In the case of the Hydrogen Once Through Penex designs, where the hydrogen content
of the reactor charge is so much lower than for recycle gas Penex, the reactor feed will contain a
considerable amount of liquid. The equilibrium concentration for isoparaffins in the liquid phase
is lower than in the vapor phase. This is a thermodynamic phenomenon related to the lower
Gibbs free energies for the components in the liquid phase. The attached figures illustrate the
equilibrium for both the vapor and liquid phases for isopentane and 2,2 DMB. The use of
temperatures higher than necessary to achieve a reasonable close approach to equilibrium
accomplishes neither other than to increase the amount of hydrocracking. Extremely high,
temperatures may lead to an increased rate of carbon laydown on the catalyst; however, the
carbon forming propensity of the catalyst is inherently so low that excessive hydrocracking
would normally be encountered before carbon formation problems would develop. It is
recommended, however, that UOP be consulted before temperatures above about 380°F are
employed.
A typical C5/C6 Penex unit is provided with two reactors in series with provision for
independent temperature control. in The first reactor system affects the bulk of the isomerization,
so long as most of the catalyst therein is still active. All of the benzene in the feed is
hydrogenated in the first reactor, even when the catalyst therein has lost its activity with respect
to paraffin isomerization.
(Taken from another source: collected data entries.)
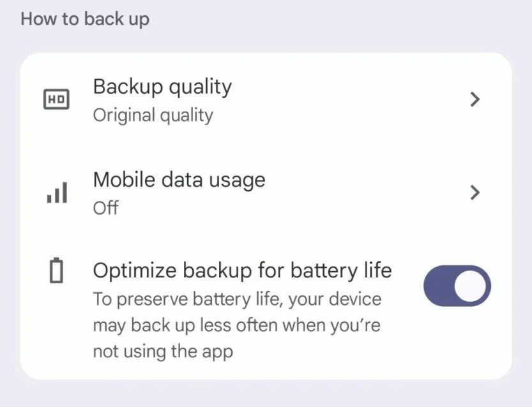Click the battery icon beside Optimize backup
This screenshot has height=407, width=532.
(57, 270)
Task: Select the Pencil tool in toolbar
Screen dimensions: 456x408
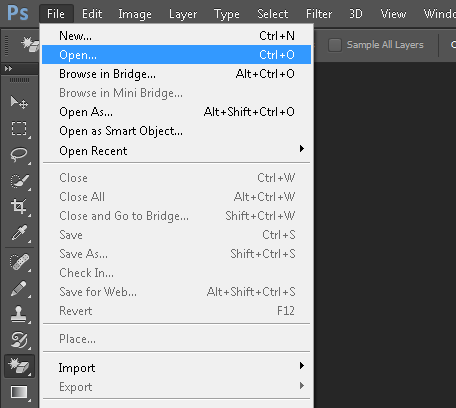Action: tap(19, 288)
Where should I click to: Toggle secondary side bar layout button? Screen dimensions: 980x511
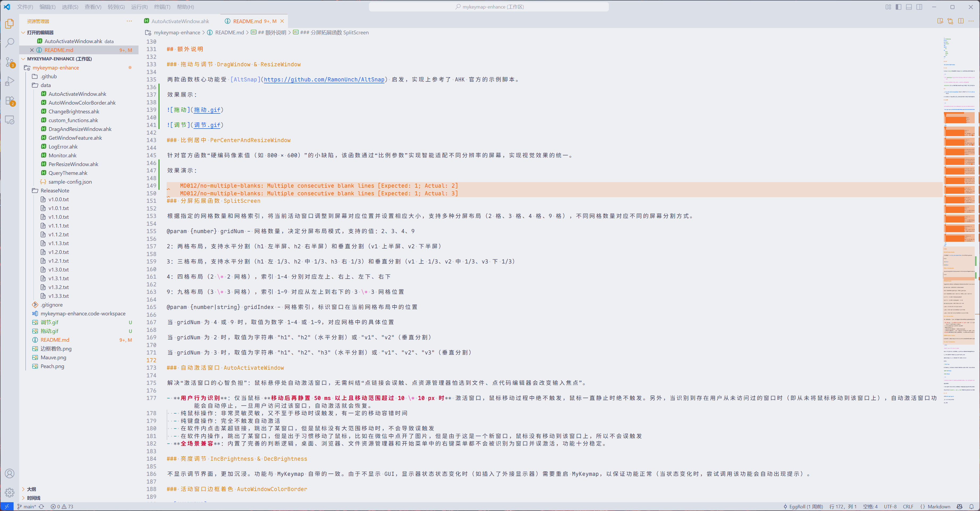pos(919,7)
Some conversion of cyclohexane and methyl cyclopentane to hexanes
also occurs, as does some hydrocracking of C7 to C3 and C4. These three reactions (benzene
hydrogenation, naphthene conversion to hexane, and C7 hydrocracking) are exothermic and, for a
typical feedstock, contribute more to the temperature rise in the first reactor than does paraffin
isomerization, which is also exothermic.
Normally, the first reactor will be operated at such a temperature as to maximize the
concentration of isopentane and 2,2 dimethyl butane in its effluent. The concentrations attainable
and-the required outlet temperature will be influenced by the amount of active catalyst present
and by the amount of C6 cyclic and C7 components present in the feed, higher temperatures being
required with high concentrations of these components in the feed. By this procedure, the
required operating temperature for the second reactor is reduced and it is possible to operate
under conditions where the equilibrium is more favorable.
The optimum reactor temperatures are determined in the field by establishing a "base‖ set
of conditions and then varying the reactor temperatures, one at a time, from this base condition.
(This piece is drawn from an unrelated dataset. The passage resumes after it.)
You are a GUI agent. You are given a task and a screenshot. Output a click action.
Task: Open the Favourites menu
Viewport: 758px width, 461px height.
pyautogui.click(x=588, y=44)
The performance of the reactors is determined by calculating the ―iso·ratios‖ of each reactor
effluent. Reactor effluent or product octane is not used for this determination since it is also
dependent on the relative amounts of C5 and C6 in the feedstock.
Another interaction may occur with feeds which are rich in C5 cyclics. Since these
materials tend to reduce the rate of paraffin isomerization, it may be beneficial with very rich
feed stocks to choose the first reactor system temperature to control the amount of` cyclics which
enter the second reactor system. By raising the first reactor system temperature, more of the
cyclics be converted to hexanes and the rate of isomerization in the second reactor system
thereby increased.
LIQUID HOURLY SPACE VELOCITY
This term, commonly shortened to LHSV, is defined as the volumetric hourly flow of
reactor charge divided by the volume of catalyst contained in the reactors in consistent units. The
design LHSV for C5/C5 Penex operation is- normally 1 to 2 and increasing the LHSV beyond
this could lead to lower product isomer ratios.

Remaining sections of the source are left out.